After reading all your questions ( unique constraint makes hashes useless? , 512 bit hash vs 4 128bit hash and url text compression (not shortening) and storing in mysql), I understood that your problem is more or less the following:

"I need to store +150M URLs in mySQL, using 8GB of RAM, and still have a good performance on writing them all and retrieving them, because daily I'll update them, so I'll retrive a lot of URLs, check them against the database. Actually it has 50M URLs, and will grow about 1M each day in the following 3 monts."

Is that it?

The following points are important: How is the format of the URL that you'll save? Will you need to read the URL back, or just update informations about it, but never search based in partial URLs, etc?

Assuming URL = "http://www.somesite.com.tv/images/picture01.jpg" and that you want to store everything, inclusing the filename. If it's different, please provide more details or correct my answer assumptions.

  1. If can save space by replacing some group of characters in the URL. Not all ASCII characters are valid in an URL, as you can see here: RFC1738, so you can use those to represent (and compress) the URL. For example: using character 0x81 to represent "http://" can make you save 6 characters, 0x82 to represent ".jpg" can save you another 3 bytes, etc.

  2. Some words might be very common (like "image", "picture", "video", "user"). If you choose to user characters 0x90 up to 0x9f + any other character (so, 0x90 0x01, 0x90 0x02, 0x90 0xfa) to encode such words, you can have 16 * 256 = 4,096 "dictionary entries" to encode the most used words. You'll use 2 bytes to represent 4 - 8 characters.

Edit: as you can read in the mentioned RFC, above, in the URL you can only have the printable ASCII characters. This means that only characters 0x20 to 0x7F should be used, with some observations made in the RFC. So, any character after 0x80 (hexadecimal notation, would be character 128 decimal in the ASCII table) shouldn't be used. So, if can choose one character (let's say the 0x90) to be one flag to indicate "the following byte is a indication in the dictionary, the index that I'll use". One character (0x90) * 256 characters (0x00 up to 0xFF) = 256 entries in the dictionary. But you can also choose to use characters 0x90 to 0x9f (or 144 to 159 in decimal) to indicate that they are a flag to the dictionary, thus giving you 16 *256 possibilities...
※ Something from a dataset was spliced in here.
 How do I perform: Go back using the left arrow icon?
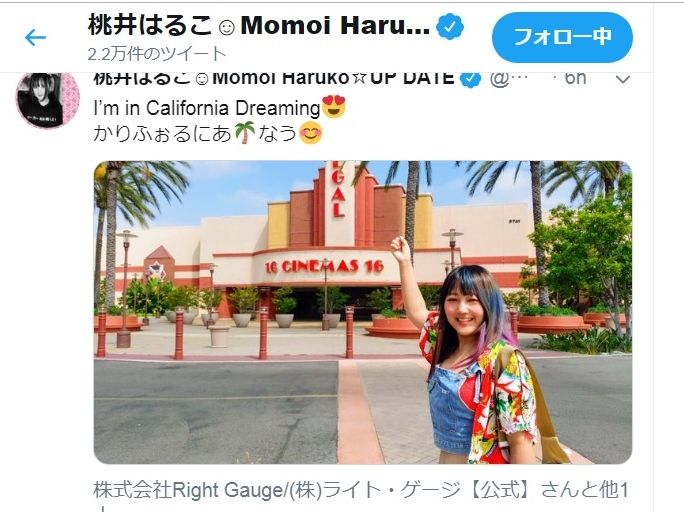[x=35, y=38]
These 2 methods can save you a lot of space in your database and are reversible, without the need to worry about collisions, etc. You'll simple create a dictionary in your application and go encode/decode URLs using it, very fast, making your database much lighter.

Since you already have +50M URLs, you can generate statistics based on them, to generate a better dictionary.

Using hashes : Hashes, in this case, are a tradeoff between size and security. How bad will it be if you get a collision? And in this case you can use the birthday paradox to help you.

Read the article to understand the problem: if all inputs (possible characters in the URL) were equivalent, you could stimate the probability of a collision. And could calculate the opposite: given your acceptable collision probability, and your number of files, how broad should your range be? And since your range is exactlly related to the number of bits generated by the hash function...

Edit: if you have a hash function that gives you 128 bits, you'll have 2^128 possible outcomes. So, your "range" in the birthday paradox is 2^128: it's like your year have 2^128 days, instead of 365. So, you calculate the probabilities of collision ("two files being born in the same day, with a year that have 2^128 days instead of 365 days). If you choose to use a hash that gives you 512 bits, your range would go from 0 to 2^512...

And, again, have the RFC in mind: not all bytes (256 characters) are valid in the internet / URL world. So, the probabillity of collisions decrease. Better for you :).